Oefentekst:
Ten aanzien van het deel van de vordering dat ziet op de eindafrekening geldt dat [eiser] zijn stellingen onvoldoende gemotiveerd heeft gehandhaafd. De juistheid van het als productie 3 bij conclusie van antwoord door Maaszicht overgelegde financieel overzicht heeft hij immers niet betwist. Als niet dan wel onvoldoende gemotiveerd weersproken staat mede op basis van de ter comparitie getoonde foto's ten slotte vast dat [eiser] de BOLwoning vervuild en niet netjes heeft opgeleverd en dat [eiser] ermee bekend was dat schade aan de woning en/of extra schoonmaakkosten bij hem in rekening zouden worden gebracht.
Hoewel op basis van hetgeen hiervoor is overwogen reeds moet worden geoordeeld dat de vordering niet toewijsbaar is, overweegt de rechtbank, met het oog op hetgeen [eiser] verder nog naar voren heeft gebracht, als volgt. [eiser] erkent dat met diverse schuldeisers en de deurwaarder door Maaszicht contact is opgenomen teneinde regelingen te treffen. Dat deze regelingen in de praktijk niet, althans moeilijk door [eiser] konden worden nagekomen in verband met zijn -slechte- financiële situatie kan, in de verhouding tussen partijen, naar maatstaven van redelijkheid en billijkheid niet aan Maaszicht worden tegengeworpen.

Vastgelegde gegevens:
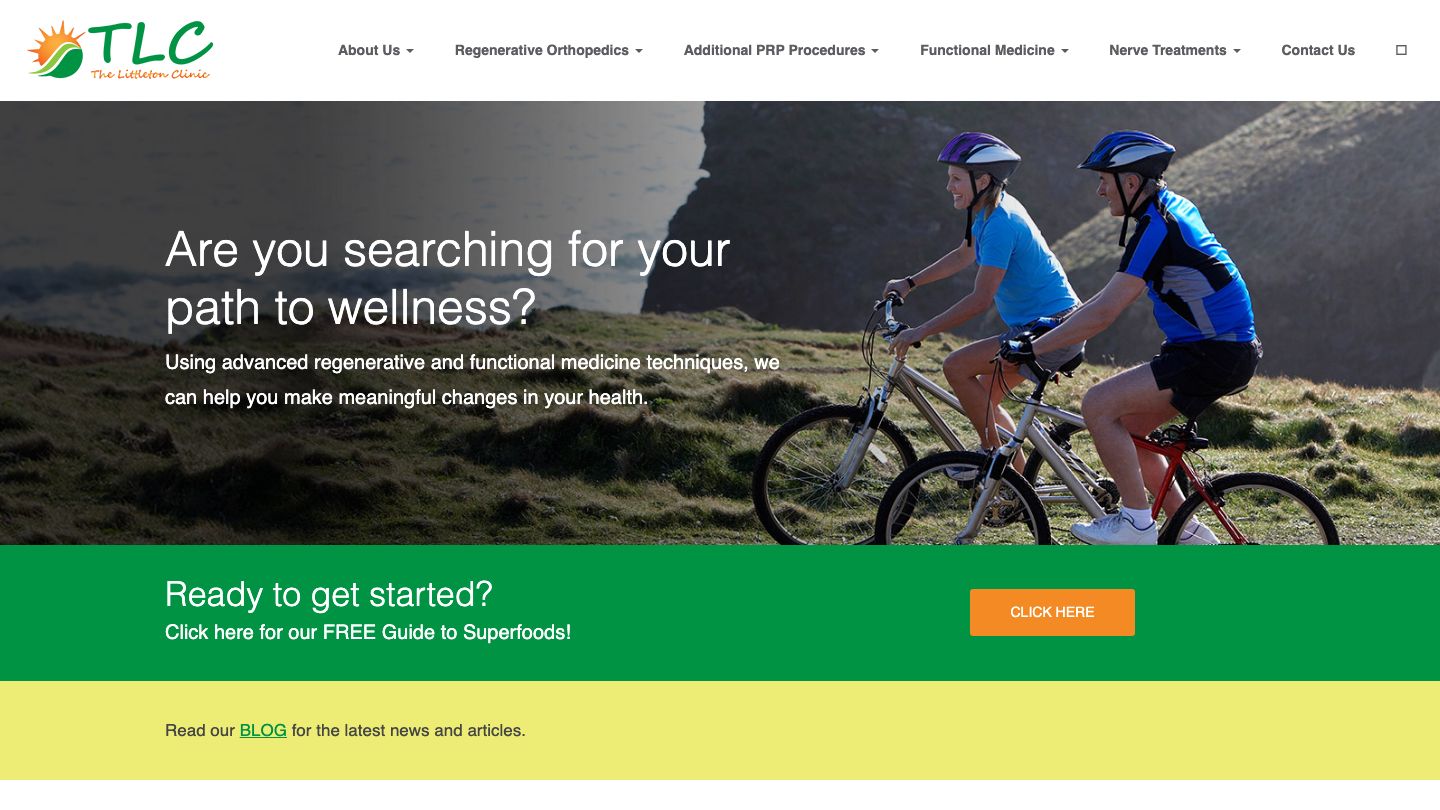Click the 'Ready to get started?' heading

329,594
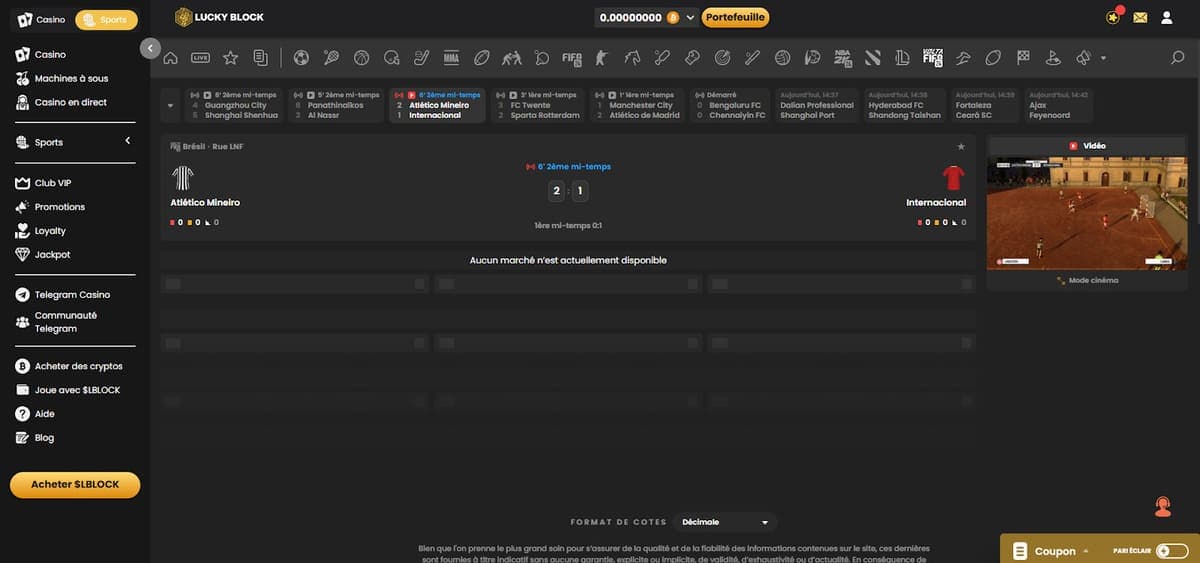Switch to Casino mode toggle
This screenshot has width=1200, height=563.
tap(42, 19)
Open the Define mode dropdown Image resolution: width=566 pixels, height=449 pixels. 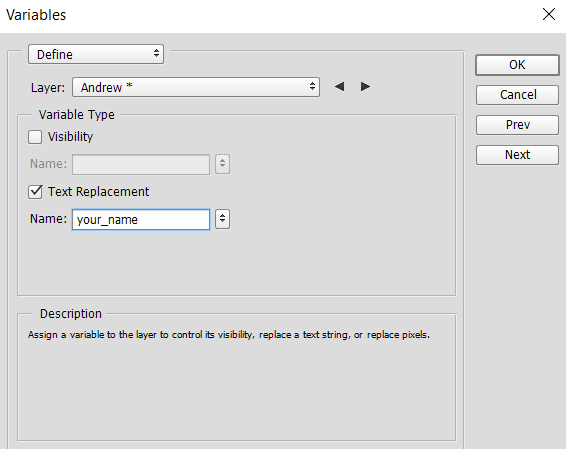coord(96,55)
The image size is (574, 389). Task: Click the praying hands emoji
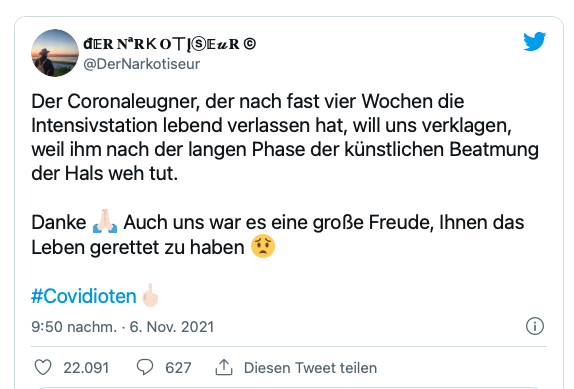105,221

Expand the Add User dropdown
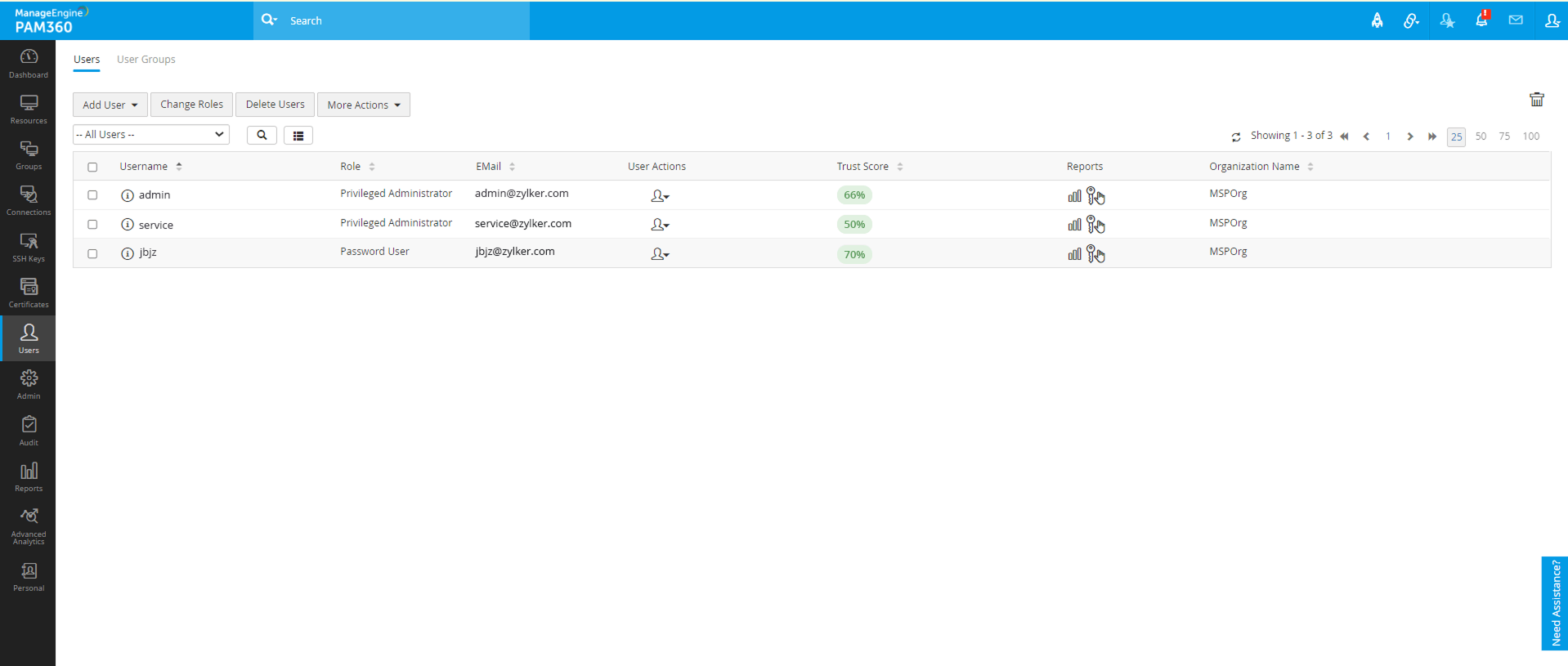pyautogui.click(x=110, y=105)
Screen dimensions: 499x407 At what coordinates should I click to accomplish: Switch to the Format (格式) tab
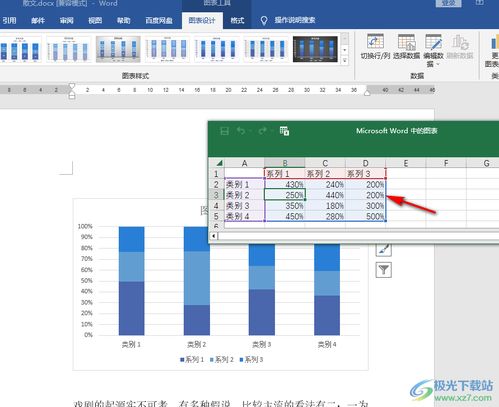(x=237, y=21)
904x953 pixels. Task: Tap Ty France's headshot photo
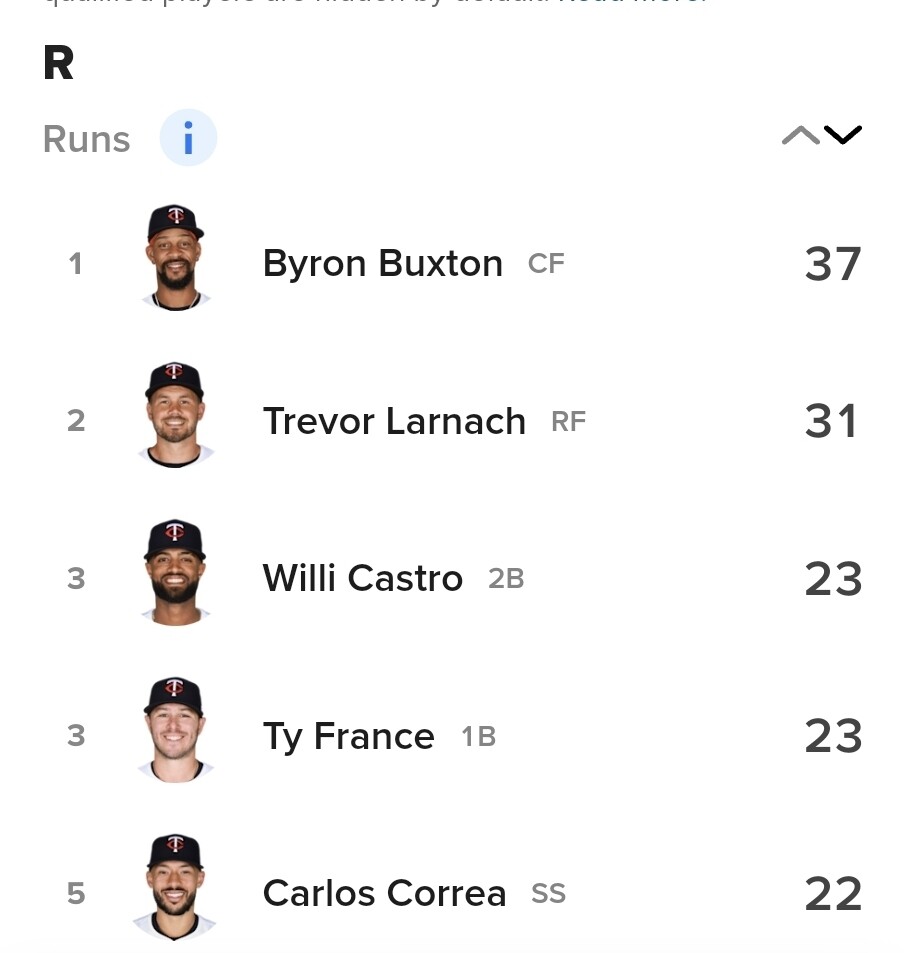tap(176, 730)
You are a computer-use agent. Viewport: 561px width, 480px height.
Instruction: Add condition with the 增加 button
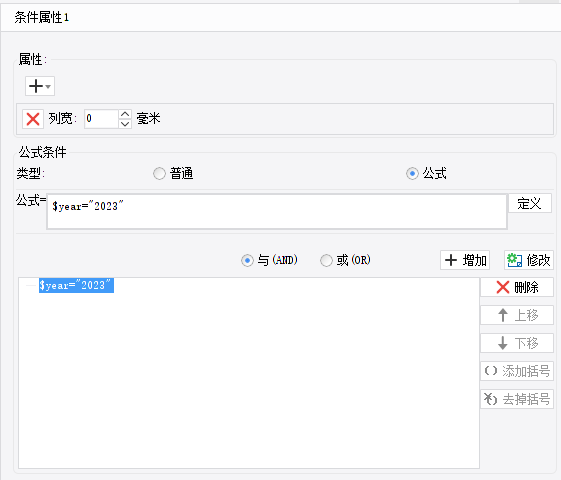click(x=465, y=260)
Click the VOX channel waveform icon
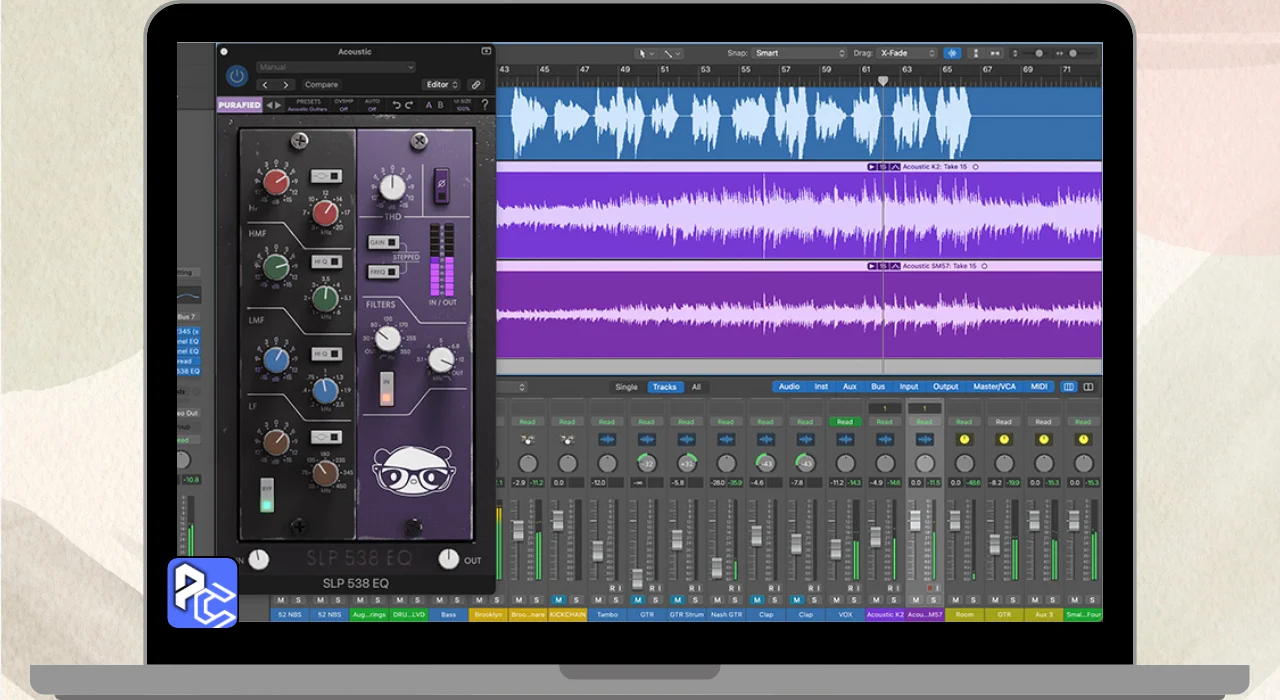The width and height of the screenshot is (1280, 700). click(845, 440)
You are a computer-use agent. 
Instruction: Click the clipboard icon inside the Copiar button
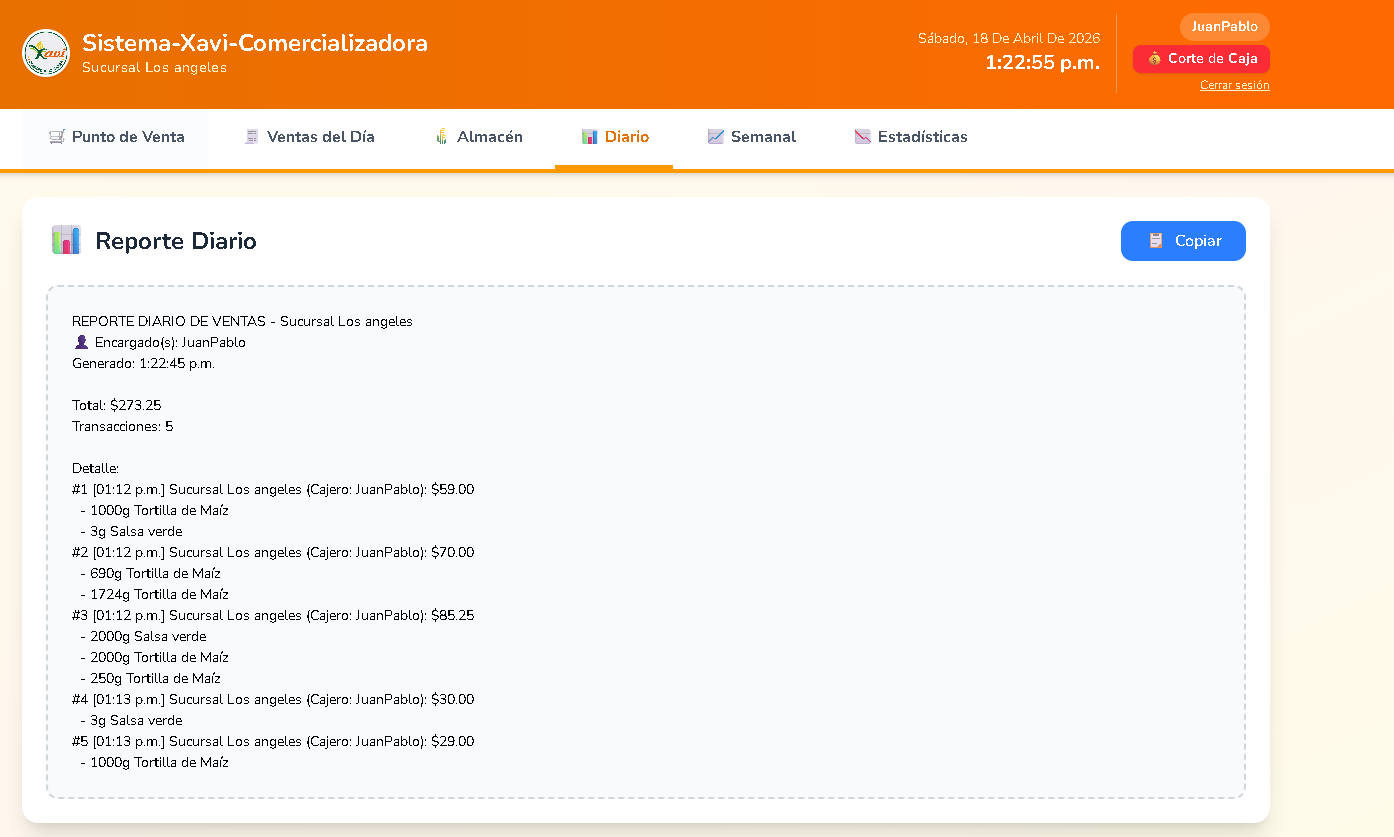[x=1156, y=240]
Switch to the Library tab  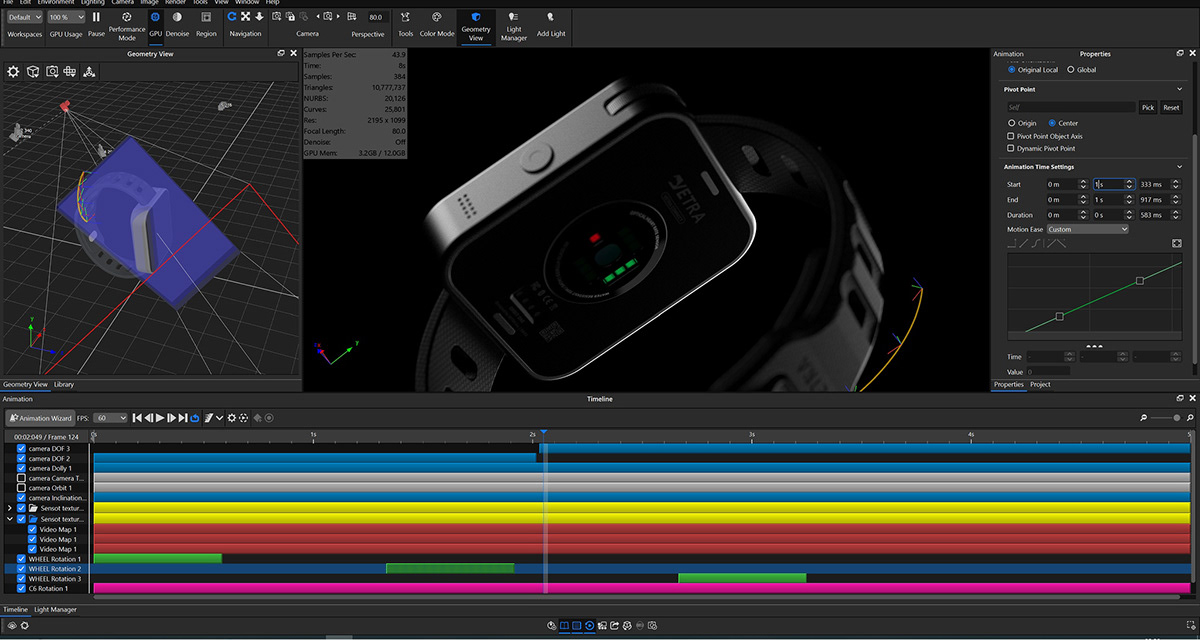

De opdracht:
Herschrijf het stuk van de oefentekst van "Hoewel op basis" tot en met "Maaszicht worden tegengeworpen.", waarbij je "regelingen" vervangt door "afspraken". De rijen komen uit een andere bron dan de oefentekst.

Antwoordvak:
Hoewel op basis van hetgeen hiervoor is overwogen reeds moet worden geoordeeld dat de vordering niet toewijsbaar is, overweegt de rechtbank, met het oog op hetgeen [eiser] verder nog naar voren heeft gebracht, als volgt. [eiser] erkent dat met diverse schuldeisers en de deurwaarder door Maaszicht contact is opgenomen teneinde afspraken te treffen. Dat deze afspraken in de praktijk niet, althans moeilijk door [eiser] konden worden nagekomen in verband met zijn -slechte- financiële situatie kan, in de verhouding tussen partijen, naar maatstaven van redelijkheid en billijkheid niet aan Maaszicht worden tegengeworpen.